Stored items

◆ ◆ ◆ ◆ ◆ ◆ ◆

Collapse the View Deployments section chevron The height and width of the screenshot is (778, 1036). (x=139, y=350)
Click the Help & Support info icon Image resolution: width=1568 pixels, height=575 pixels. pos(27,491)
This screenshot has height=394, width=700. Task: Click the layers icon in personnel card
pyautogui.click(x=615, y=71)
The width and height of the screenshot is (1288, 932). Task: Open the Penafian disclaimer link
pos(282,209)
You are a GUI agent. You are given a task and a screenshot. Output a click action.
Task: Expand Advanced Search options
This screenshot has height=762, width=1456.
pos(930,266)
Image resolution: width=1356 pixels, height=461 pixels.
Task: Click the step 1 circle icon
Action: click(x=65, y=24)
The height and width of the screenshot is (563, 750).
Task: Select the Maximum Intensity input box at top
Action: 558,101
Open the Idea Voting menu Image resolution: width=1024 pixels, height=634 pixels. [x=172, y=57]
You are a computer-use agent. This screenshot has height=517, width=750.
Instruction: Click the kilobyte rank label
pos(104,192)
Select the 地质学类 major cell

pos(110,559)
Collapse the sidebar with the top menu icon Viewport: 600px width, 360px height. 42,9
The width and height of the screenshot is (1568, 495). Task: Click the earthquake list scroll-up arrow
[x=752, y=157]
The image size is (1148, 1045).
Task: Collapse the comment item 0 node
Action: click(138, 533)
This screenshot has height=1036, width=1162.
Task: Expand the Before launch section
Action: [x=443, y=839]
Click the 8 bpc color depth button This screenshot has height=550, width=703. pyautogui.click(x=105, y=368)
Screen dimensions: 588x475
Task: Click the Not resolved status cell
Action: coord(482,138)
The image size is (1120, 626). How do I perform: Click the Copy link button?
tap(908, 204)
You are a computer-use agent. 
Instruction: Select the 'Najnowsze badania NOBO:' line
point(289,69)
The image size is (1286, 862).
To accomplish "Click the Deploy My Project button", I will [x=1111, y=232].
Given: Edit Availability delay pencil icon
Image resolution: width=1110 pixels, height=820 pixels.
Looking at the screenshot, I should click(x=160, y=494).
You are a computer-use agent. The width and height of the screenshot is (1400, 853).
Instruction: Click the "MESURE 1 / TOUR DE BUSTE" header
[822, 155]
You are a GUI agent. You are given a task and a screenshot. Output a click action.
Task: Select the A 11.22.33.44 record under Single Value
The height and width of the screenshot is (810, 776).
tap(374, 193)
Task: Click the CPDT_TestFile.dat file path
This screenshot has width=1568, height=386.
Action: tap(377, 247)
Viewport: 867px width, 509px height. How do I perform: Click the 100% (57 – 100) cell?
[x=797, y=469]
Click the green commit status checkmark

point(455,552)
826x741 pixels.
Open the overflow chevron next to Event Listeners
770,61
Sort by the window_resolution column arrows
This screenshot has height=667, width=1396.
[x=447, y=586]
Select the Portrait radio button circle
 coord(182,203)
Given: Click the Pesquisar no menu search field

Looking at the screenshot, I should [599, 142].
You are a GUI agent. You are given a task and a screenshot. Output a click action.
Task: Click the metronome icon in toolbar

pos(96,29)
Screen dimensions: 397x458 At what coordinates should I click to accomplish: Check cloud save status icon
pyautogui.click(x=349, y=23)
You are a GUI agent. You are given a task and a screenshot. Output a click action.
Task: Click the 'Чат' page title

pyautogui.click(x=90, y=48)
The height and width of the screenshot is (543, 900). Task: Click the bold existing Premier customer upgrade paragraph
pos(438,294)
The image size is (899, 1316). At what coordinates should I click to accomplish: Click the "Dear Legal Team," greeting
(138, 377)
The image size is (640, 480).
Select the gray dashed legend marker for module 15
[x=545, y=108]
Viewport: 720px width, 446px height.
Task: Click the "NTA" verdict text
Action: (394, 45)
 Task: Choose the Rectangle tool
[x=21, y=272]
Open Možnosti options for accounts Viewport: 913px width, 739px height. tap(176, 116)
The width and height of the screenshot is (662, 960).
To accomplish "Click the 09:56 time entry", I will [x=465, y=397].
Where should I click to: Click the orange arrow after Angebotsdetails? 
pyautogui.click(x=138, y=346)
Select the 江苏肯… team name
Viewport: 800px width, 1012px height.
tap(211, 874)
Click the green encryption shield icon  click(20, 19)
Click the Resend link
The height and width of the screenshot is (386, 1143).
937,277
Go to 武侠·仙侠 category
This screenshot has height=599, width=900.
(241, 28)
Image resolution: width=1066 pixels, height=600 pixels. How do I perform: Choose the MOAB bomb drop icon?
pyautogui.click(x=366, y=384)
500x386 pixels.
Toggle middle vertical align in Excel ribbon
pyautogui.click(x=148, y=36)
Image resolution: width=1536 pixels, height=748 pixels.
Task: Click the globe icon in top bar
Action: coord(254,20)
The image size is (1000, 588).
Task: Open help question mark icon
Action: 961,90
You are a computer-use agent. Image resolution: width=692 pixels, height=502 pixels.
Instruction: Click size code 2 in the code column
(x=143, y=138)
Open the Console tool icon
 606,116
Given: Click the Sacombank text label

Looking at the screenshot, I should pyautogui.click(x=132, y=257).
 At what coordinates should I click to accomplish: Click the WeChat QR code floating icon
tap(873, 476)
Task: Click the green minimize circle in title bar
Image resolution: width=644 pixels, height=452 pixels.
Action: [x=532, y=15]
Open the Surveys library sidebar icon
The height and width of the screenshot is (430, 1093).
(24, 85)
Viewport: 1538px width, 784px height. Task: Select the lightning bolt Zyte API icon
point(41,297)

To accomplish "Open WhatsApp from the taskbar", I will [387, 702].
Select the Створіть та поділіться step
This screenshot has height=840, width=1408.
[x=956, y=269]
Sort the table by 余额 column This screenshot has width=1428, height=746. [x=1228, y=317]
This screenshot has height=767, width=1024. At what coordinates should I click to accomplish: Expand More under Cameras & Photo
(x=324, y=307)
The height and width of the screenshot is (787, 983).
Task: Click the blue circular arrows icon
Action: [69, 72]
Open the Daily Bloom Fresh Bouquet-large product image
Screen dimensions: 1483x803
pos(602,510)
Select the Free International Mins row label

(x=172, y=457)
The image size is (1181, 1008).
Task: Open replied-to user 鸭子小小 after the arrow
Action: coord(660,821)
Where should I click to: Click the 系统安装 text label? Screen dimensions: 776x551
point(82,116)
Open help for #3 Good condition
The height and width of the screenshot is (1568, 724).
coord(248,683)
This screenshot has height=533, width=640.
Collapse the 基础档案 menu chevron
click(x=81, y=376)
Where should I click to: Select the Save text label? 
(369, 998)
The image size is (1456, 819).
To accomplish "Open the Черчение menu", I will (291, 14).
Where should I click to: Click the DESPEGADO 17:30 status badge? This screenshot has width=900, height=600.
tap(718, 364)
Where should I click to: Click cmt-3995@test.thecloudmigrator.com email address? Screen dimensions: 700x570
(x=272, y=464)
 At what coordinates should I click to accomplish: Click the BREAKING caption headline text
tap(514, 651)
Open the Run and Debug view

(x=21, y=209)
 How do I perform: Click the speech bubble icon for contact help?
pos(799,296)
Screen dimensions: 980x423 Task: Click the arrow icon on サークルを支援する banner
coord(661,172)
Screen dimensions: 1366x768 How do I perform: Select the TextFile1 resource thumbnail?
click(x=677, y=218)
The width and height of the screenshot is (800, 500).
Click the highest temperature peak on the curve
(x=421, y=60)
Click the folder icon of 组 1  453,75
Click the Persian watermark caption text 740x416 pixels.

◆ ◆ ◆ ◆ ◆ ◆ ◆

THE PROBLEM: In this exercise, reproduce each line above exactly.

SOLUTION FOR THIS EXERCISE:
Collapse the View Deployments section chevron The height and width of the screenshot is (778, 1036). (x=139, y=350)
Click the Help & Support info icon Image resolution: width=1568 pixels, height=575 pixels. pos(27,491)
This screenshot has height=394, width=700. Task: Click the layers icon in personnel card
pyautogui.click(x=615, y=71)
The width and height of the screenshot is (1288, 932). Task: Open the Penafian disclaimer link
pos(282,209)
You are a GUI agent. You are given a task and a screenshot. Output a click action.
Task: Expand Advanced Search options
This screenshot has height=762, width=1456.
pos(930,266)
Image resolution: width=1356 pixels, height=461 pixels.
Task: Click the step 1 circle icon
Action: click(x=65, y=24)
The height and width of the screenshot is (563, 750).
Task: Select the Maximum Intensity input box at top
Action: 558,101
Open the Idea Voting menu Image resolution: width=1024 pixels, height=634 pixels. [x=172, y=57]
You are a computer-use agent. This screenshot has height=517, width=750.
Instruction: Click the kilobyte rank label
pos(104,192)
Select the 地质学类 major cell

pos(110,559)
Collapse the sidebar with the top menu icon Viewport: 600px width, 360px height. 42,9
The width and height of the screenshot is (1568, 495). Task: Click the earthquake list scroll-up arrow
[x=752, y=157]
The image size is (1148, 1045).
Task: Collapse the comment item 0 node
Action: click(138, 533)
This screenshot has height=1036, width=1162.
Task: Expand the Before launch section
Action: [x=443, y=839]
Click the 8 bpc color depth button This screenshot has height=550, width=703. pyautogui.click(x=105, y=368)
Screen dimensions: 588x475
Task: Click the Not resolved status cell
Action: coord(482,138)
The image size is (1120, 626). How do I perform: Click the Copy link button?
tap(908, 204)
You are a computer-use agent. 
Instruction: Select the 'Najnowsze badania NOBO:' line
point(289,69)
The image size is (1286, 862).
To accomplish "Click the Deploy My Project button", I will [x=1111, y=232].
Given: Edit Availability delay pencil icon
Image resolution: width=1110 pixels, height=820 pixels.
Looking at the screenshot, I should click(x=160, y=494).
You are a computer-use agent. The width and height of the screenshot is (1400, 853).
Instruction: Click the "MESURE 1 / TOUR DE BUSTE" header
[822, 155]
You are a GUI agent. You are given a task and a screenshot. Output a click action.
Task: Select the A 11.22.33.44 record under Single Value
The height and width of the screenshot is (810, 776).
tap(374, 193)
Task: Click the CPDT_TestFile.dat file path
This screenshot has width=1568, height=386.
Action: tap(377, 247)
Viewport: 867px width, 509px height. How do I perform: Click the 100% (57 – 100) cell?
[x=797, y=469]
Click the green commit status checkmark

point(455,552)
826x741 pixels.
Open the overflow chevron next to Event Listeners
770,61
Sort by the window_resolution column arrows
This screenshot has height=667, width=1396.
[x=447, y=586]
Select the Portrait radio button circle
 coord(182,203)
Given: Click the Pesquisar no menu search field

Looking at the screenshot, I should [599, 142].
You are a GUI agent. You are given a task and a screenshot. Output a click action.
Task: Click the metronome icon in toolbar

pos(96,29)
Screen dimensions: 397x458 At what coordinates should I click to accomplish: Check cloud save status icon
pyautogui.click(x=349, y=23)
You are a GUI agent. You are given a task and a screenshot. Output a click action.
Task: Click the 'Чат' page title

pyautogui.click(x=90, y=48)
The height and width of the screenshot is (543, 900). Task: Click the bold existing Premier customer upgrade paragraph
pos(438,294)
The image size is (899, 1316). At what coordinates should I click to accomplish: Click the "Dear Legal Team," greeting
(138, 377)
The image size is (640, 480).
Select the gray dashed legend marker for module 15
[x=545, y=108]
Viewport: 720px width, 446px height.
Task: Click the "NTA" verdict text
Action: (394, 45)
 Task: Choose the Rectangle tool
[x=21, y=272]
Open Možnosti options for accounts Viewport: 913px width, 739px height. tap(176, 116)
The width and height of the screenshot is (662, 960).
To accomplish "Click the 09:56 time entry", I will [x=465, y=397].
Where should I click to: Click the orange arrow after Angebotsdetails? 
pyautogui.click(x=138, y=346)
Select the 江苏肯… team name
Viewport: 800px width, 1012px height.
tap(211, 874)
Click the green encryption shield icon  click(20, 19)
Click the Resend link
The height and width of the screenshot is (386, 1143).
937,277
Go to 武侠·仙侠 category
This screenshot has height=599, width=900.
(241, 28)
Image resolution: width=1066 pixels, height=600 pixels. How do I perform: Choose the MOAB bomb drop icon?
pyautogui.click(x=366, y=384)
500x386 pixels.
Toggle middle vertical align in Excel ribbon
pyautogui.click(x=148, y=36)
Image resolution: width=1536 pixels, height=748 pixels.
Task: Click the globe icon in top bar
Action: coord(254,20)
The image size is (1000, 588).
Task: Open help question mark icon
Action: 961,90
You are a computer-use agent. Image resolution: width=692 pixels, height=502 pixels.
Instruction: Click size code 2 in the code column
(x=143, y=138)
Open the Console tool icon
 606,116
Given: Click the Sacombank text label

Looking at the screenshot, I should pyautogui.click(x=132, y=257).
 At what coordinates should I click to accomplish: Click the WeChat QR code floating icon
tap(873, 476)
Task: Click the green minimize circle in title bar
Image resolution: width=644 pixels, height=452 pixels.
Action: [x=532, y=15]
Open the Surveys library sidebar icon
The height and width of the screenshot is (430, 1093).
(24, 85)
Viewport: 1538px width, 784px height. Task: Select the lightning bolt Zyte API icon
point(41,297)

To accomplish "Open WhatsApp from the taskbar", I will [387, 702].
Select the Створіть та поділіться step
This screenshot has height=840, width=1408.
[x=956, y=269]
Sort the table by 余额 column This screenshot has width=1428, height=746. [x=1228, y=317]
This screenshot has height=767, width=1024. At what coordinates should I click to accomplish: Expand More under Cameras & Photo
(x=324, y=307)
The height and width of the screenshot is (787, 983).
Task: Click the blue circular arrows icon
Action: [69, 72]
Open the Daily Bloom Fresh Bouquet-large product image
Screen dimensions: 1483x803
pos(602,510)
Select the Free International Mins row label

(x=172, y=457)
The image size is (1181, 1008).
Task: Open replied-to user 鸭子小小 after the arrow
Action: coord(660,821)
Where should I click to: Click the 系统安装 text label? Screen dimensions: 776x551
point(82,116)
Open help for #3 Good condition
The height and width of the screenshot is (1568, 724).
coord(248,683)
This screenshot has height=533, width=640.
Collapse the 基础档案 menu chevron
click(x=81, y=376)
Where should I click to: Select the Save text label? 
(369, 998)
The image size is (1456, 819).
To accomplish "Open the Черчение menu", I will (291, 14).
Where should I click to: Click the DESPEGADO 17:30 status badge? This screenshot has width=900, height=600.
tap(718, 364)
Where should I click to: Click cmt-3995@test.thecloudmigrator.com email address? Screen dimensions: 700x570
(x=272, y=464)
 At what coordinates should I click to accomplish: Click the BREAKING caption headline text
tap(514, 651)
Open the Run and Debug view

(x=21, y=209)
 How do I perform: Click the speech bubble icon for contact help?
pos(799,296)
Screen dimensions: 980x423 Task: Click the arrow icon on サークルを支援する banner
coord(661,172)
Screen dimensions: 1366x768 How do I perform: Select the TextFile1 resource thumbnail?
click(x=677, y=218)
The width and height of the screenshot is (800, 500).
Click the highest temperature peak on the curve
(x=421, y=60)
Click the folder icon of 组 1  453,75
Click the Persian watermark caption text 740x416 pixels.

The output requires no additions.